Visualizing each layer of the Neural Network

I would like to know how this can be performed in Pytorch.

######################### [Convolution] -> [Batch Normalization] -> [ReLU] ##################################################
def Conv_block2d(in_channels,out_channels,*args,**kwargs):
	return nn.Sequential(nn.Conv2d(in_channels,out_channels,*args,**kwargs,bias=False),nn.BatchNorm2d(out_channels,eps=0.001),nn.ReLU(inplace=True))
#############################################################################################################################

############################## Main Model ##########################################################################################
class MainBlock(nn.Module):
    """docstring for MainBlock"nn.Module"""
    def __init__(self):
        super(MainBlock,self).__init__()
        """
        size = [3,15,33,3,3]
        for in_c,out_c,k in zip(size[:2],size[1:3],size[3:]):
            print("in channel",in_c,"out channel",out_c,"kernel size",k)
        
        [Convolution] -> []
        in channel 3 out channel 15 kernel size 3
        (256x256x3) * (3x3x15) = (254x254x15))*(2x2x1) = (127x127x18)
        in channel 15 out channel 33 kernel size 3
        (127x127x15) * (3x3x33) = (127x127x33))*(2x2x1) = (62x62x33)
        """
        self.block1_size = [3,15,33,3,3]
        self.block1_out = [nn.Sequential(*Conv_block2d(in_c,out_c,kernel_size=k),nn.MaxPool2d(2,2)) for in_c,out_c,k in zip(self.block1_size[:2],self.block1_size[1:3],self.block1_size[3:])]
        self.block1_output = nn.Sequential(*self.block1_out)

     def forward(self,x):
    	
        # (62x62x33)
        x = self.block1_output(x)
        return x

After training the Neural Network

How do i detect the and store image patches that mamimizes the units activation in that specific layer as show in images below?

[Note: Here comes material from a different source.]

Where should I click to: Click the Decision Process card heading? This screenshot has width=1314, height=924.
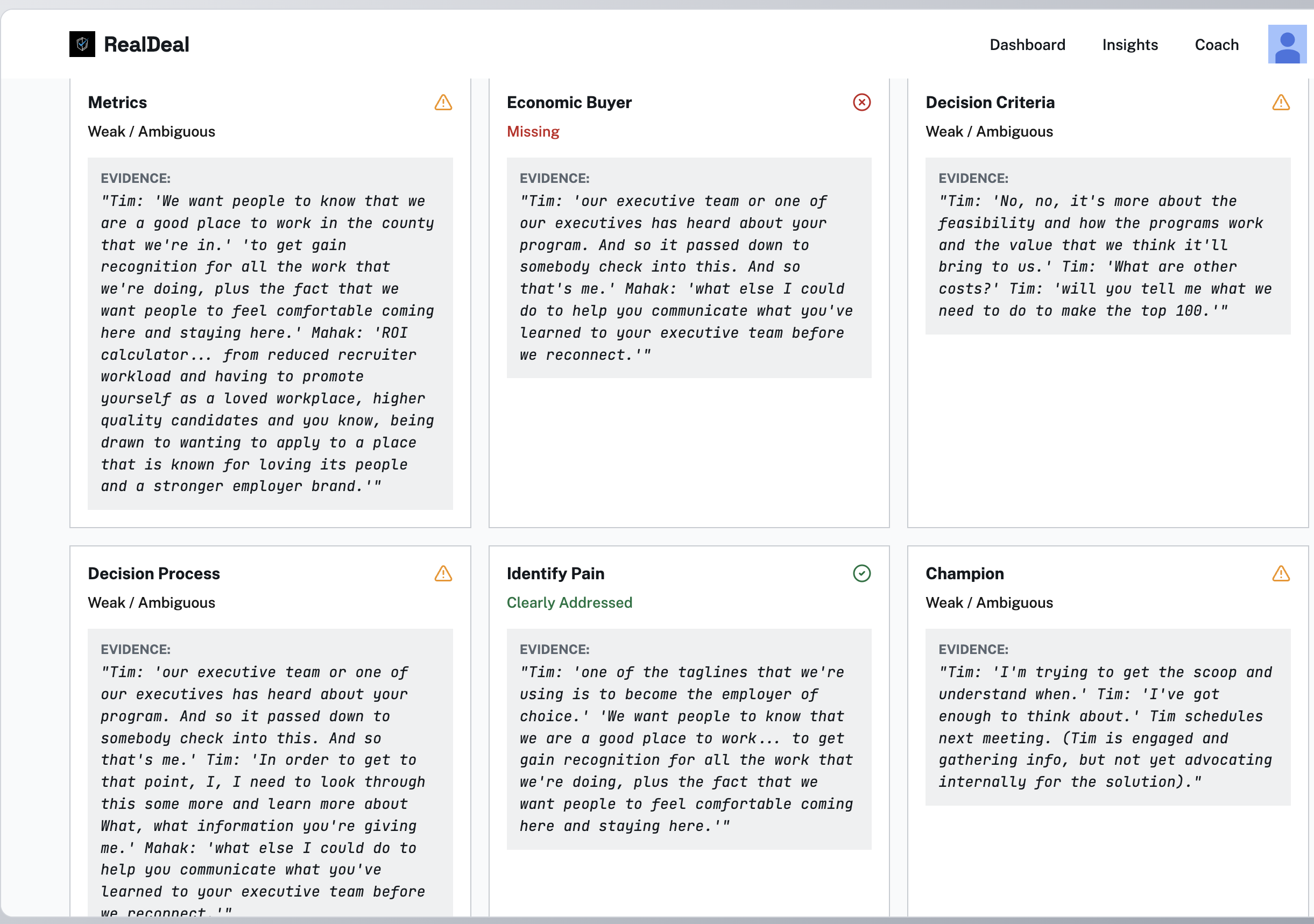(154, 573)
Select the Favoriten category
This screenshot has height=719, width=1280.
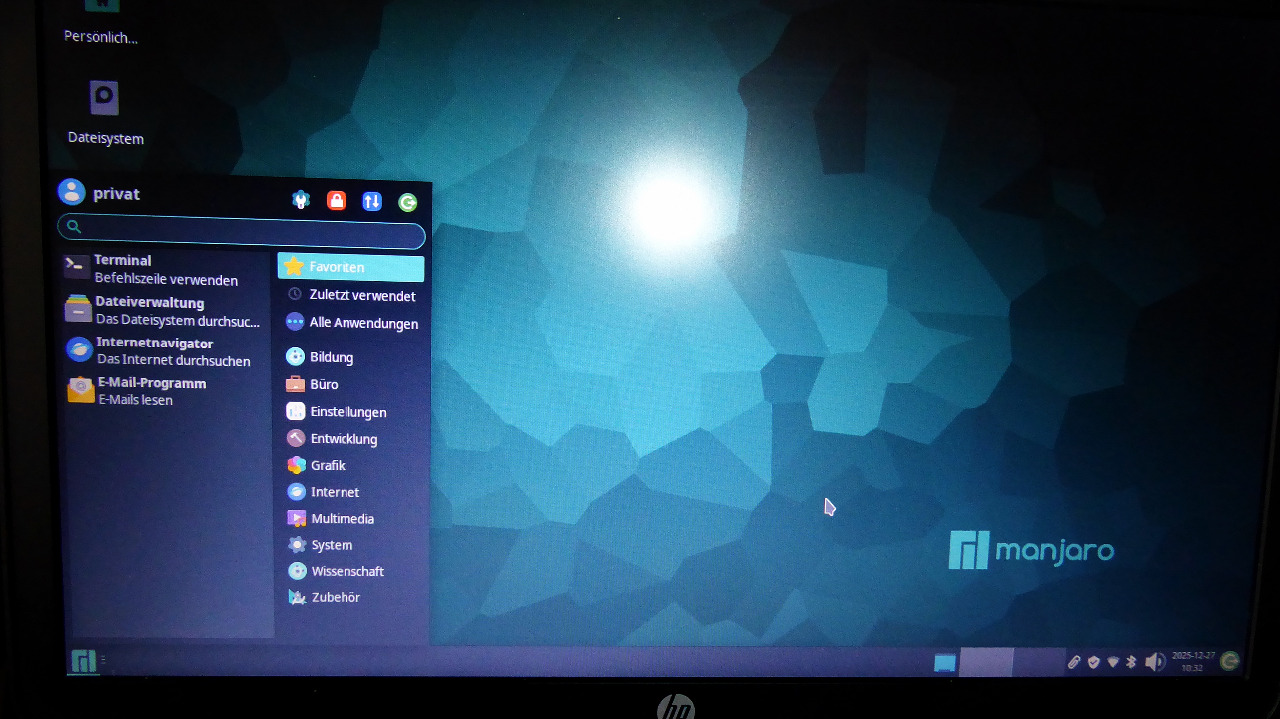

I didn’t get the question properly, I might be able to help if you clarify what you mean by the patch maximizing the activation, possibly elucidate the example even more.

As far as storing the patches is concerned, once you find out which patch, you can create a dummy forward to obtain output tensor from that specific layer and thats actually the image you want. ( If what you want is the best kernel which is giving the max activation, then you can simply access the model parameters to get the kernel values)

PATCH good question.

It is more complicated than what i had though.

Have to read more of this Visualizing and Understanding Convolutional Networks

In the paper, Fig 2, they show the kernel and corresponding output images.

I would have to go through the paper to understand top 9 activations as they mention.

One intuition that is trivial is that out of say 32 kernels you have, after applying the activation say ReLU, you can sum up all the output cell values (of the image passing through a kernel) and decide the max 9 activated ones.